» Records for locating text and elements

-=-=-

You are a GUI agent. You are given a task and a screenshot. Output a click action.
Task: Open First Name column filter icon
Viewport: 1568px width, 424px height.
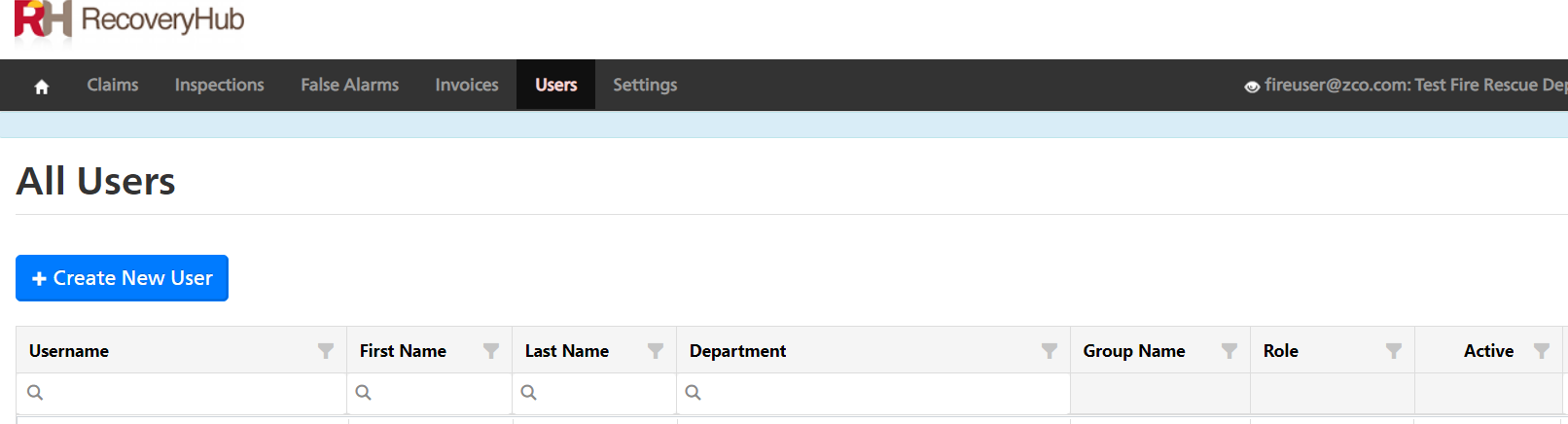click(x=491, y=351)
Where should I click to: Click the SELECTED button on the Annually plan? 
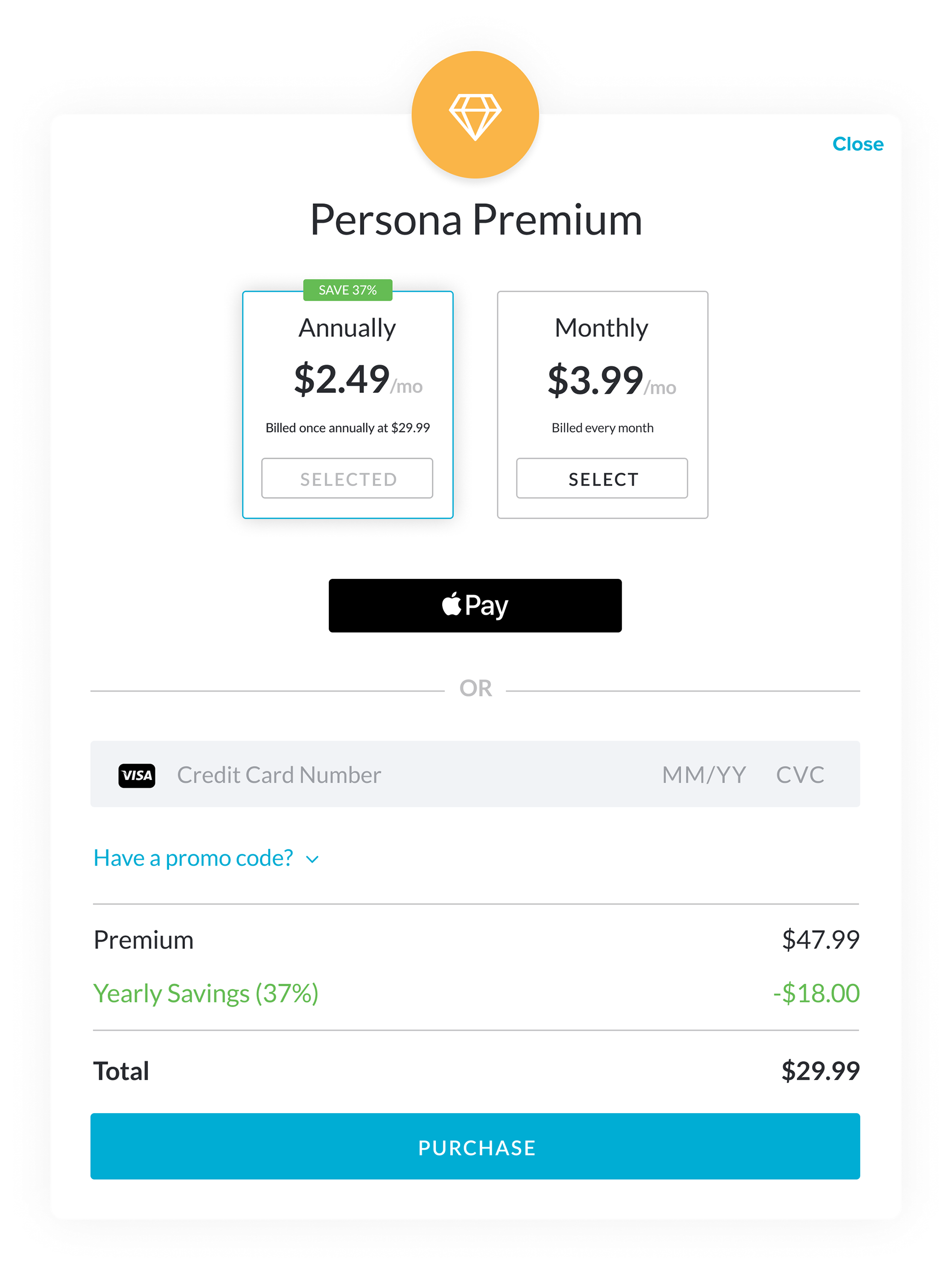click(x=347, y=478)
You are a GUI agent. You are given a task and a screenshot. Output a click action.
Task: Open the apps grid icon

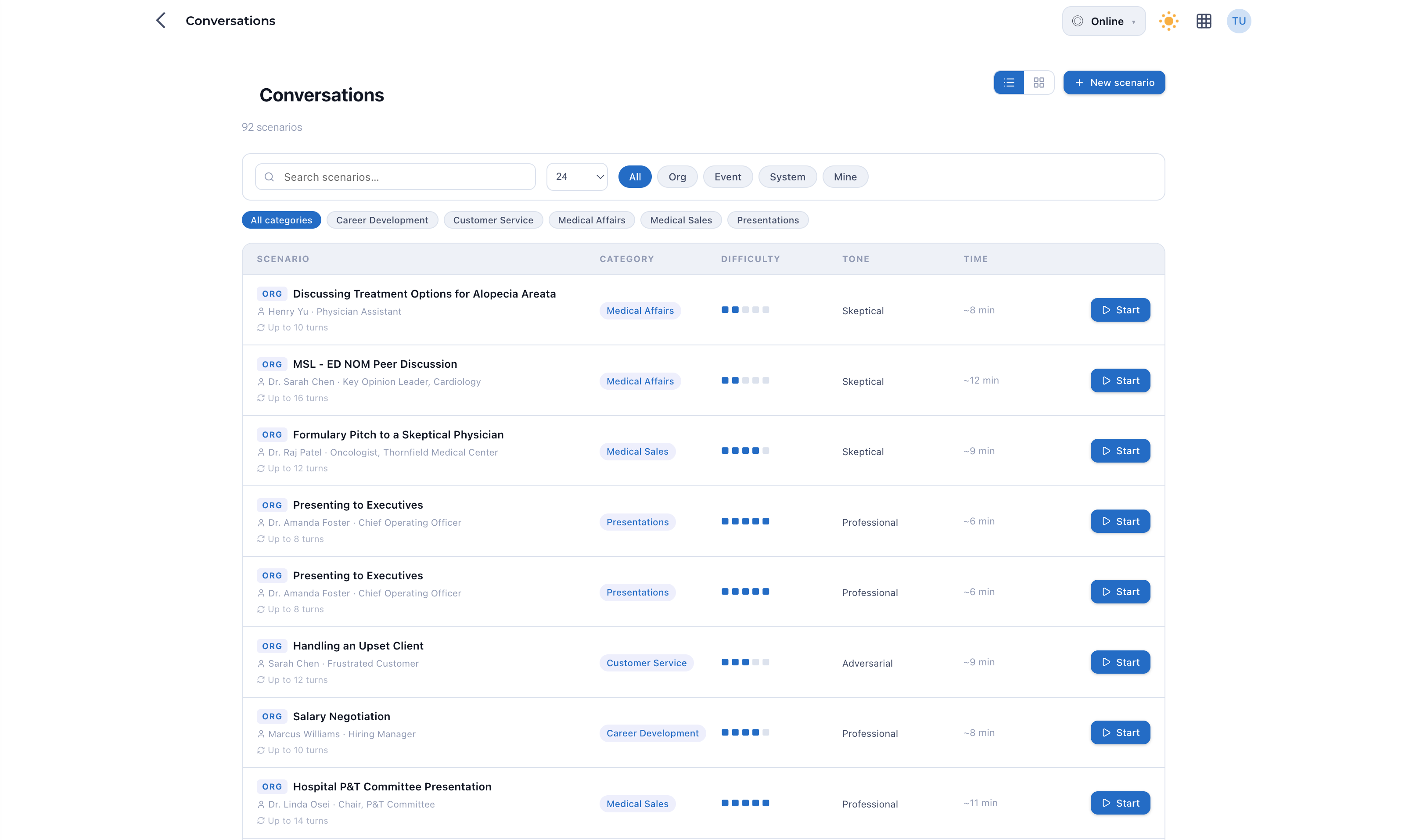click(x=1204, y=21)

-=-=-

Rewrite all the records above as a two-column CSV with the columns "request" and "click", one row per record. Put each record's text and its answer in their own quoted fields, replace line breaks with spaces, and leave out the pictures.

» WRITTEN ANSWER
request,click
"You are a GUI agent. You are given a task and a screenshot. Output a click action. Task: Open First Name column filter icon Viewport: 1568px width, 424px height.","click(x=491, y=351)"
"Where should I click to: Click the SELECTED button on the Annually plan?","click(x=347, y=478)"
"You are a GUI agent. You are given a task and a screenshot. Output a click action. Task: Open the apps grid icon","click(x=1204, y=21)"